What a disappointing, dismaying mess. And yet, I’m not ready to give up on the whole university adjudication system. People ask me all the time why universities have any responsibility for dealing with rape accusations in the first place. These are serious allegations. Shouldn’t they be in the hands of police, prosecutors, and judges? The answer is that there are supposed to be two parallel tracks. It’s not either/or. In passing and enforcing Title IX, the federal law that’s a shield against sex discrimination in an educational setting, Congress gave schools an independent obligation to investigate allegations of sexual assault and harassment. That doesn’t mean that there shouldn’t also be a police investigation.

Stories like Anna’s make the schools look at best bumbling and insensitive, and at worst like craven slaves to their own images and, too often, their athletic departments. I should also say that male students have complained of being falsely accused, railroaded by school judicial procedures, and unjustly expelled. Still, before we give up on colleges, Congress and the Department of Education, which oversees Title IX, should demand transparency. We hear horror stories about individual cases but we don’t have the data to know what’s happening across the board.

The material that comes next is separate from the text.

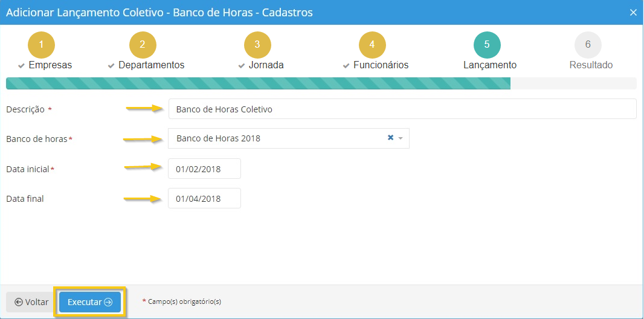
Task: Click step 2 circle for Departamentos
Action: pyautogui.click(x=143, y=45)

Federal privacy law protects the records of individual students. But schools can respect privacy and still disclose much more about how their judicial procedures play out. Stanford law professor Michele Dauber, who helped design an alternative response procedure her university has put in place for sexual assault complaints, sent me a great outline, below, for the data schools should report and don’t. (She worked on this with former Department of Education official Martha Kanter.)

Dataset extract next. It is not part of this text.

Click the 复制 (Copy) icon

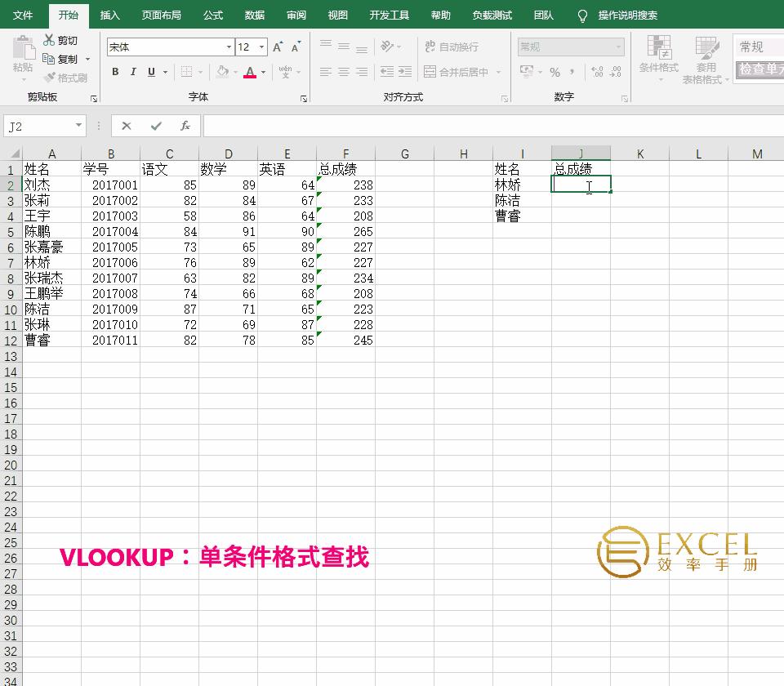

1. Clery Act Reports (campus crime statistics already collected).

2. Number of formal complaints made to the campus disciplinary officer.

3. Number of hearings held.

4. Number of findings of responsibility.

5. Informal resolutions (diversions/plea bargains). 

6. Median number of days from complaint to hearing.

7. Median Number of days from complaint to informal resolution.

8. Sanctions issued after hearing (suspension/expulsion/other).

9. Sanction issued after informal resolution.

Dauber and Kanter have three goals: Creating pressure for reform, identifying schools with disciplinary programs that students actually use, to find the best practices, and comparing schools by the key metrics. “This should all be publicly reported, available online by school,” Dauber says.

These recommendations would help address problems highlighted by Missouri Senator Claire McCaskill’s recent report, based on a national survey of more than 300 schools. In it, the officials responsible for law enforcement at 30 percent of schools say they have no training in handling sexual assault reports. More than 20 percent of schools still let their athletic departments supervise investigations that involve athletes. More than 40 percent haven’t investigated any cases of sexual assault in the past five years. This probably doesn’t mean there’s nothing to investigate. It’s far more likely that the schools have their heads in the sand or have disciplinary procedures in place that students don’t want to use. Let’s find out which schools those are, not in sporadic news coverage that depends on students coming forward, but comprehensively and systematically.

Last month, Washington Post columnist George Will fed his conservative base by arguing that schools are making “victimhood a coveted status.” Anna’s story shows how far that was from the truth at Hobart and William Smith. And it’s an impetus to know much more about what’s happening everywhere else.